Closed LinguList closed 7 months ago
Other idea: just make a module with the features:
features.py
binary_features = {
"syl": "syllabic",
"cons": "consonantal",
...
}
binary_feature_list = ["cons", "syl", "son", "cont", "delrel", ...]
clts_features = {
"type": {
"consonant": {"syl": 0, "cons": 1, ...},
"vowel": {"syl": 1, "cons": 0, ...},
....
},
"place": {
"alveolar": {"ant": 1, "cor": 1, "distr": 0},
}
}
To import features then, you just type:
from clts2vec.features import clts_features
I had actually already thought about it, and wanted to store the feature definitions in a JSON file, once we have defined them all. But I might already set up a stub later today or next Monday.
Yes, as we are discussing abstract names here, no unicode symbols, I suggest to use pure Python now.
And please do not use the implicit plus + / -
for features, use boolean 1 / 0 or True / False, as shown above.
Okay, but - would correspond to -1, since we also want to keep the option to render a feature non-applicable, which would then receive the value 0.
Yes, just do not please, use implicit things, like + - that you need to then check for by string matches, if you can make a check for mathematical values directly.
I just created a module that contains literal Python dictionaries, as you had suggested. Is this roughly what you had in mind?
Also, there are some conditional feature mappings, and I am struggling with how to represent them, without relying on implicit notations. For example, the glottal stop is [+cg], but neither glottal sounds nor stops are [+cg] by themselves. There are also some features that only apply to certain natural classes; "strident" for example only applies to fricatives and affricates (and remain underspecified otherwise). Do you have an idea how to transparently represent conditional mappings? I presume that they will be much more important when it comes to encoding vowels, so it would be good to find a sensible representation now.
Let me check :)
How do you intend to parse and create the features from a feature string? I think this question is crucial now. I suppose, you want to start from some base features and from there you then want to get a first vector, which you then expand, based on additional features.
What you may of course also consider to do is to start from the feature set, or the "name" that we provide for clts.
So if you start with a simple example like:
>>> from pyclts import CLTS
>>> bipa = CLTS().bipa
>>> sound = bipa['ʔʰ']
>>> sound.name
'aspirated voiceless glottal stop consonant'
For consonants (the type is something you should check explicitly, as this is so easy to do), you could start in the following way:
def lookup_features(sound_name, lookup):
if sound_name in lookup:
return lookup[sound_name]
base_sound = sound_name.split()[-3:] # "glottal stop consonant" as a fictive base
if base_sound in lookup:
vec = lookup[base_sound]
rest = name.split(" ")[:-3]
else:
vec = lookup[name.split(" ")[-1] # "consonant"
rest = name.split(" ")[:-1]
for itm in rest:
new_vec = lookup[itm]
update_vec(vec, new_vec) # your way to combine here
return vec
Yes, the workflow would be the same as before. I start by setting up a feature vector with only zeros, and subsequently modify it based on the given CLTS features.
I start from the featureset
of the CLTS sound, which I then order according to the defined hierarchy, to make sure that features are applied in the correct order.
I haven‘t included a demonstration of that yet, but will write one later this afternoon and commit it.

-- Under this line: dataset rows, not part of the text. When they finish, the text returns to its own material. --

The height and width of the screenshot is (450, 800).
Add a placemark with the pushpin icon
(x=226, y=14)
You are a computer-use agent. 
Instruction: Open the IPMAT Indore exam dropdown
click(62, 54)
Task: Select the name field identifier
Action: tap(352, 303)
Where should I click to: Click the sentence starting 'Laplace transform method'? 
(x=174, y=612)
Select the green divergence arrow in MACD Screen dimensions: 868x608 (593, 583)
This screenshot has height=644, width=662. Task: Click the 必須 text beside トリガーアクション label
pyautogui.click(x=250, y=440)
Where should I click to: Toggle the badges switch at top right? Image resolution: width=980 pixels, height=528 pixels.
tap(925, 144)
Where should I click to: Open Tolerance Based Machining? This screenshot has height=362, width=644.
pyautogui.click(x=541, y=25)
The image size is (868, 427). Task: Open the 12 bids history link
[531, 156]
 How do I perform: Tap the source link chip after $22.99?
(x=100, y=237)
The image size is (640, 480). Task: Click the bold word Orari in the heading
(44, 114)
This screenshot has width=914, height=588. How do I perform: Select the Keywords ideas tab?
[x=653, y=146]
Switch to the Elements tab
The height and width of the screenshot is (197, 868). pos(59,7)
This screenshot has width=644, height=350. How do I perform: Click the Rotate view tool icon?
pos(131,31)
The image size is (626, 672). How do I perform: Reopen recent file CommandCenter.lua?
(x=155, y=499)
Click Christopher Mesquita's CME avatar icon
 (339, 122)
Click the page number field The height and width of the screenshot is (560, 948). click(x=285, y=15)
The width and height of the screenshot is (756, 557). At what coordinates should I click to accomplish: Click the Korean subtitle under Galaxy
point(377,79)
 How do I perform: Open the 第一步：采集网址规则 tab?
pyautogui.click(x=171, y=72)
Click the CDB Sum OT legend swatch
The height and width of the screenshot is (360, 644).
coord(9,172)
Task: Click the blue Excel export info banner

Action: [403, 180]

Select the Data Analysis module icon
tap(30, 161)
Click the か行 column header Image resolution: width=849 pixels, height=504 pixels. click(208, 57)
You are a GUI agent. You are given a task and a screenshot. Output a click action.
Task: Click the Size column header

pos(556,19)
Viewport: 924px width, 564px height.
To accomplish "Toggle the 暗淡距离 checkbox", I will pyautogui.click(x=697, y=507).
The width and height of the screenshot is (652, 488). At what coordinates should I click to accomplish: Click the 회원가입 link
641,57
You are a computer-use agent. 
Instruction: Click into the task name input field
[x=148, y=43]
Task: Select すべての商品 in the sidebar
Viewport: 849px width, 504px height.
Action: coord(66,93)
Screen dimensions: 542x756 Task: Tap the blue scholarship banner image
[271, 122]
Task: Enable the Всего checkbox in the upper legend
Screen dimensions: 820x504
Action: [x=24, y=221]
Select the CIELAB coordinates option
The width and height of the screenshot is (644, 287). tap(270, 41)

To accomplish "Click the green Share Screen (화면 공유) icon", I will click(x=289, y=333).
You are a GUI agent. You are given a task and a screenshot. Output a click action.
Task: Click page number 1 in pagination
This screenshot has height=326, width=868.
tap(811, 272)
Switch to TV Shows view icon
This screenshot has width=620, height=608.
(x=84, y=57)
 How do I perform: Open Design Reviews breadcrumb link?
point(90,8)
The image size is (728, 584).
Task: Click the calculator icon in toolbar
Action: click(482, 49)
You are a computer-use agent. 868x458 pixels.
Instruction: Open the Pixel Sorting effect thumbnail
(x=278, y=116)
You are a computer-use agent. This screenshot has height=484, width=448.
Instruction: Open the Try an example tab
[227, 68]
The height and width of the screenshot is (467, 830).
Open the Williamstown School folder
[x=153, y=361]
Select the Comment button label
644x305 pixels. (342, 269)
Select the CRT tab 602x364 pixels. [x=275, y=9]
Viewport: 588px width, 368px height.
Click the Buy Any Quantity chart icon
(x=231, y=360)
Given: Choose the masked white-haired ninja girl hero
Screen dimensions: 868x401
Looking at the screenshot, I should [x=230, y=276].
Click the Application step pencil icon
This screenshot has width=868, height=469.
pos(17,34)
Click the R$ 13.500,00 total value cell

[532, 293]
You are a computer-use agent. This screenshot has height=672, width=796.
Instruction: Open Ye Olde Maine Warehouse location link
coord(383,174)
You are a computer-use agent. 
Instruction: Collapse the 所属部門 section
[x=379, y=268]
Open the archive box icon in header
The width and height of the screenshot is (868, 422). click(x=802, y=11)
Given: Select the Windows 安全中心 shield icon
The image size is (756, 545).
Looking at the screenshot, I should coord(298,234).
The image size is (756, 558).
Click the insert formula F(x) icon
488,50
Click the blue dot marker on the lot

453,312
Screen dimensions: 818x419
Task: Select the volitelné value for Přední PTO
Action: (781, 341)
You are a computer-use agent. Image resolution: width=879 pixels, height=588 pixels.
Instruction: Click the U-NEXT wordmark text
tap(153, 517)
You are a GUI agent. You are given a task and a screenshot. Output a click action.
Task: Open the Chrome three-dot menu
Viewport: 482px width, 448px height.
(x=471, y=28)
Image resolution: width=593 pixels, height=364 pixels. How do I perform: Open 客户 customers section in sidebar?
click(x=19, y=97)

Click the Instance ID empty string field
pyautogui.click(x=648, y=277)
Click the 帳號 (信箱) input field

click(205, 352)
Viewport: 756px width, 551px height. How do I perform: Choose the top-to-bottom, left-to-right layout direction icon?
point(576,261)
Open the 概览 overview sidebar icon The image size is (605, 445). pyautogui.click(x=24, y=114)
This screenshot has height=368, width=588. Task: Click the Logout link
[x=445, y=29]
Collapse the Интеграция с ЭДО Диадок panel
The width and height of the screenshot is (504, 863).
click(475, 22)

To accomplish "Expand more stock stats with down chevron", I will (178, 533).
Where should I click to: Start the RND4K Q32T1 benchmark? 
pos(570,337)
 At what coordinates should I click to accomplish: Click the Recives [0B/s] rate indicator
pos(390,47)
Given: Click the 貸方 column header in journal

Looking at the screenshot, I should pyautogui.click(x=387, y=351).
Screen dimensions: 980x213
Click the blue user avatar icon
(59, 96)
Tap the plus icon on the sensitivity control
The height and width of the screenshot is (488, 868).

What you can also do is (but this may become a bit difficult): you make a network representation of features (remember, feature names for feature values, such as "aspirated" etc. are all unique in CLTS!), and you parse down the tree. Either, you parse a whole sound, or you cannot parse again, so you must take the vector and then modify it.
Just figured, this may be too complicated, since we cannot assume that the name of a clts sound is ordered, so having this structure: lookup complete sound by name (internally use a frozenset when loading the dictionary!), if this failes, lookup base sound, if it fails, proceed according to your order.
For cases like "strident", you should ask yourself, how you want to proceed in the modification. I think it is no problem to with-held a set of vector items and make a final check to modify them?
Here's an example of how one can derive initial vectors.
from clts2vec.features import clts_features, binary_features
def parse(sound):
# use the order in clts
base_vec = clts_features["type"][sound.type]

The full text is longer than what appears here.